◆ ASSIGNED TASK
Please reproduce exactly the line that carries "Where should I click to: Select" and all remaining lines through the last line of the data, and write nothing else.

◆ INFORMATION GIVEN
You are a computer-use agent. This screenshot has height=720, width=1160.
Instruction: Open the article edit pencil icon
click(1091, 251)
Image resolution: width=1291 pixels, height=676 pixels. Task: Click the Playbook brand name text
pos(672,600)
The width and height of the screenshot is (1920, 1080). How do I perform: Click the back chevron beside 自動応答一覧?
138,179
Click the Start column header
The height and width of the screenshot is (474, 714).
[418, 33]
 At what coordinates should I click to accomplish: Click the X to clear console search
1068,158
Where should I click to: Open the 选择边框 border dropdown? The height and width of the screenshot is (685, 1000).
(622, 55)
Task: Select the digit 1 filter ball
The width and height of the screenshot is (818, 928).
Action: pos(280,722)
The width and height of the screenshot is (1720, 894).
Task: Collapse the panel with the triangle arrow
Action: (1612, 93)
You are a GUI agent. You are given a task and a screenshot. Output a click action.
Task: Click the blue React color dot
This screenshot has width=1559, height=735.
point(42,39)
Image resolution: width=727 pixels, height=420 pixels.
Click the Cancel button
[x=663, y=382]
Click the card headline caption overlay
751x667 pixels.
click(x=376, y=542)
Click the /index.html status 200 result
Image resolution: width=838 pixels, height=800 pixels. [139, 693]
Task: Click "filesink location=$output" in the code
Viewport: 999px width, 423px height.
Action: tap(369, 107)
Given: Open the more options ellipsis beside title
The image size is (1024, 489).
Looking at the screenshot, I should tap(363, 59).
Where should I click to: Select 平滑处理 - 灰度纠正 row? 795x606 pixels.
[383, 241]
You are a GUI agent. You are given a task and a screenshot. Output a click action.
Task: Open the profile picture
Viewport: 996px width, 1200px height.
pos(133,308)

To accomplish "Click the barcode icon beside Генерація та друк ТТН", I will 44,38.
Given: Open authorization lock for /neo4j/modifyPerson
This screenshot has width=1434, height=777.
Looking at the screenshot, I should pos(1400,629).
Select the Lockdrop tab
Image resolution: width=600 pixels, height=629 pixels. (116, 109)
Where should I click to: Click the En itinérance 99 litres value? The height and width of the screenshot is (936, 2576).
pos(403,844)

◆ WRITTEN ANSWER
Where should I click to: Select 平滑处理 - 灰度纠正 row? 795x606 pixels.
[383, 241]
You are a GUI agent. You are given a task and a screenshot. Output a click action.
Task: Open the profile picture
Viewport: 996px width, 1200px height.
pos(133,308)

To accomplish "Click the barcode icon beside Генерація та друк ТТН", I will 44,38.
Given: Open authorization lock for /neo4j/modifyPerson
This screenshot has width=1434, height=777.
Looking at the screenshot, I should pos(1400,629).
Select the Lockdrop tab
Image resolution: width=600 pixels, height=629 pixels. (116, 109)
Where should I click to: Click the En itinérance 99 litres value? The height and width of the screenshot is (936, 2576).
pos(403,844)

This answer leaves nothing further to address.